The Home Secretary has clarified the nature of the judicial protection in the draft Investigatory Powers Bill, but avoided addressing the issue of codified protection for journalists and their sources.

While giving oral evidence to the Joint Committee on the Draft Investigatory Powers Bill, the Home Secretary responded to questions about how the proposed “double lock” – where both the Minister and a Judicial Commissioner need to approve an application for an interception warrant – would work in practice.  

The draft Bill sets out the grounds on which the Judicial Commissioners would look at the applications, which reflect the principles of judicial review. What has been unclear to date was whether this restricted the Commissioners to applying the “light touch” standards that judicial review entails – deferring to the Minister’s decision where there is room to do so.

The Home Secretary said: “The whole point of the double-lock authorisation is that both parties have to agree to the warrant being applied. If the Judicial Commissioner decides that the warrant should not be applied, having looked at it and applied the tests that they need to apply, then obviously it cannot be operated…

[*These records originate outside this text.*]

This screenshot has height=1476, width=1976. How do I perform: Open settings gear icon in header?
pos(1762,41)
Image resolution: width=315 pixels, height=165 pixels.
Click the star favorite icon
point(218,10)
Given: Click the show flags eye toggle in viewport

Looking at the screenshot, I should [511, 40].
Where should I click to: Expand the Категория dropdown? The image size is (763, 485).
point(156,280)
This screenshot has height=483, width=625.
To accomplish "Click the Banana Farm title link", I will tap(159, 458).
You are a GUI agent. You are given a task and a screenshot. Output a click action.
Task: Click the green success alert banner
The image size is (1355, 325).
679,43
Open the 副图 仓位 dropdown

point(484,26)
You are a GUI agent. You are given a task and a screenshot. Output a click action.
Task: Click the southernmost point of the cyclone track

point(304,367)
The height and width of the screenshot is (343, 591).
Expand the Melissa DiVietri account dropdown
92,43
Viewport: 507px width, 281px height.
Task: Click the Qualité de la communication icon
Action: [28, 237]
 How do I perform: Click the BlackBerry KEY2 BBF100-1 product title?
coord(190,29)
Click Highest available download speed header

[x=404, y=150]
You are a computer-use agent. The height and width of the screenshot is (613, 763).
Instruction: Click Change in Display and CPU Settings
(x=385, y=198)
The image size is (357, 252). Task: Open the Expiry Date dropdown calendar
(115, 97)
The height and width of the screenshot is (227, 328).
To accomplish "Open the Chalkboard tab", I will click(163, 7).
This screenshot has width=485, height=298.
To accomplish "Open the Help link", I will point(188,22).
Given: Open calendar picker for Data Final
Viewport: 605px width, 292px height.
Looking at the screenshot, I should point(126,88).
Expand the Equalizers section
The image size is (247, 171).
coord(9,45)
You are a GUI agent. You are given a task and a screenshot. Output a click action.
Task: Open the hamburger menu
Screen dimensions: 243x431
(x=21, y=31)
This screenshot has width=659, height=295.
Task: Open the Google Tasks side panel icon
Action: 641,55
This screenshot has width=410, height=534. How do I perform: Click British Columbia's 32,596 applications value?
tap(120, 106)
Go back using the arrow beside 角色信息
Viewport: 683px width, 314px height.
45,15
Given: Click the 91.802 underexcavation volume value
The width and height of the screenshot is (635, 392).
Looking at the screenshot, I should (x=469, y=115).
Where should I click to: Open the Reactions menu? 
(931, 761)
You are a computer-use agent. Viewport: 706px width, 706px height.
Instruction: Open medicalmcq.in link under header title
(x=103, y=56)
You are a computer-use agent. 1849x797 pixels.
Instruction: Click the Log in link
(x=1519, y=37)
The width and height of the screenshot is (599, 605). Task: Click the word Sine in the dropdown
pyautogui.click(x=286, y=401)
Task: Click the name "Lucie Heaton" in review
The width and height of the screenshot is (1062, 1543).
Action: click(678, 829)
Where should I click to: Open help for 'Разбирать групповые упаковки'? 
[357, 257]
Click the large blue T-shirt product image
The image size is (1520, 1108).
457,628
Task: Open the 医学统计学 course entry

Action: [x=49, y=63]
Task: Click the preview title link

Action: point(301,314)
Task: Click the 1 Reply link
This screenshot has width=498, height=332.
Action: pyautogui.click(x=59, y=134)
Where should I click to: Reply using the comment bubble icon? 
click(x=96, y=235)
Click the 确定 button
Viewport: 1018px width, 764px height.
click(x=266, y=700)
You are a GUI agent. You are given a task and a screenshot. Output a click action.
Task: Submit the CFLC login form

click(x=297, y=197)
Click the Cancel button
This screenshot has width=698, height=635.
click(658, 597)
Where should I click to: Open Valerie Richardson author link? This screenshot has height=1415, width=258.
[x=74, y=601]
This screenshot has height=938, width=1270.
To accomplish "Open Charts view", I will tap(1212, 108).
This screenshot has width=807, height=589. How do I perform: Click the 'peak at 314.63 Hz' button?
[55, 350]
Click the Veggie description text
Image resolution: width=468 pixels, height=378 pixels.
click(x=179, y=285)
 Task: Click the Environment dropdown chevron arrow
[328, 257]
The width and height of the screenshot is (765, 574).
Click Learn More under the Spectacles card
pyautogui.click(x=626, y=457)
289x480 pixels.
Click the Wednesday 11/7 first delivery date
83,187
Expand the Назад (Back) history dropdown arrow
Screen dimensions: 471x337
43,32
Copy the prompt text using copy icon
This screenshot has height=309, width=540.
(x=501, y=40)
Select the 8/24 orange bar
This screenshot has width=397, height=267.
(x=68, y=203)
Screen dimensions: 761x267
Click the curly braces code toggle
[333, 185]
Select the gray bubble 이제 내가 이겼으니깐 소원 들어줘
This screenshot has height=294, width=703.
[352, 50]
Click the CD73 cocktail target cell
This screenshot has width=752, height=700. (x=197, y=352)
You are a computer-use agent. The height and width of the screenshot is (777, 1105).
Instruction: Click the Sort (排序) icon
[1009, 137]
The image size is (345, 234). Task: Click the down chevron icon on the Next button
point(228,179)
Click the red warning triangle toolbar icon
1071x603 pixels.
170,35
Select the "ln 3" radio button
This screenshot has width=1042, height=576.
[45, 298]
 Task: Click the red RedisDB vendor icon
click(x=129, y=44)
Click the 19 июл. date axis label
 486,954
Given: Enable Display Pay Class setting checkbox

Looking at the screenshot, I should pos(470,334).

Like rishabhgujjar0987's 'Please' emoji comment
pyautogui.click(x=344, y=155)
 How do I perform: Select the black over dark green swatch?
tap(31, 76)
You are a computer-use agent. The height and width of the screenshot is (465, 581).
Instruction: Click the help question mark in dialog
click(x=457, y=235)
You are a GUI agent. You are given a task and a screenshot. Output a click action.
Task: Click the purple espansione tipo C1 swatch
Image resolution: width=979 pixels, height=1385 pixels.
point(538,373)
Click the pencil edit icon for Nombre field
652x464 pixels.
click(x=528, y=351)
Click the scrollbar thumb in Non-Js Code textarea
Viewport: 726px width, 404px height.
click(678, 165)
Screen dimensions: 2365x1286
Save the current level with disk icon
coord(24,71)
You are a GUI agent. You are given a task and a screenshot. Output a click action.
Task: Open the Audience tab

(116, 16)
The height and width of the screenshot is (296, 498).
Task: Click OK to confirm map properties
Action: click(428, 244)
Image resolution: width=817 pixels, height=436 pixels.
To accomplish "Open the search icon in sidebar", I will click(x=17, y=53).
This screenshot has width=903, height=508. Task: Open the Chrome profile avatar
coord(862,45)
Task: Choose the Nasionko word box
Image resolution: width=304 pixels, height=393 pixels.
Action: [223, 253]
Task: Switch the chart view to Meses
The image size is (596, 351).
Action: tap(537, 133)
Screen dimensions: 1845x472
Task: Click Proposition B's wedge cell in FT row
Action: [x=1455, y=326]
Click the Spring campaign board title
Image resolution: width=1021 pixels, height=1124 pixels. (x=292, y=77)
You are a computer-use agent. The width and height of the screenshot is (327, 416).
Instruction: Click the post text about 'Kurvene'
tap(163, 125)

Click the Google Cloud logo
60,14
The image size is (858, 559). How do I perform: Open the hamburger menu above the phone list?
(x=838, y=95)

“The purpose of having the judicial review principles is that it provides the flexibility for the Judicial Commissioner to determine the degree of assessment that they choose to put on a particular application… They get a degree of flexibility with reference to the judicial review principles.”

However, what Teresa May failed to satisfactorily address was the lack of protection for journalistic sources. Instead, she said that this confidential relationship, as well as the legal professional privilege relationship, will be factored in during the assessment of necessity and proportionality.

She argued that it would be undesirable to totally remove communications of these kinds from the reach of the powers within the Bill.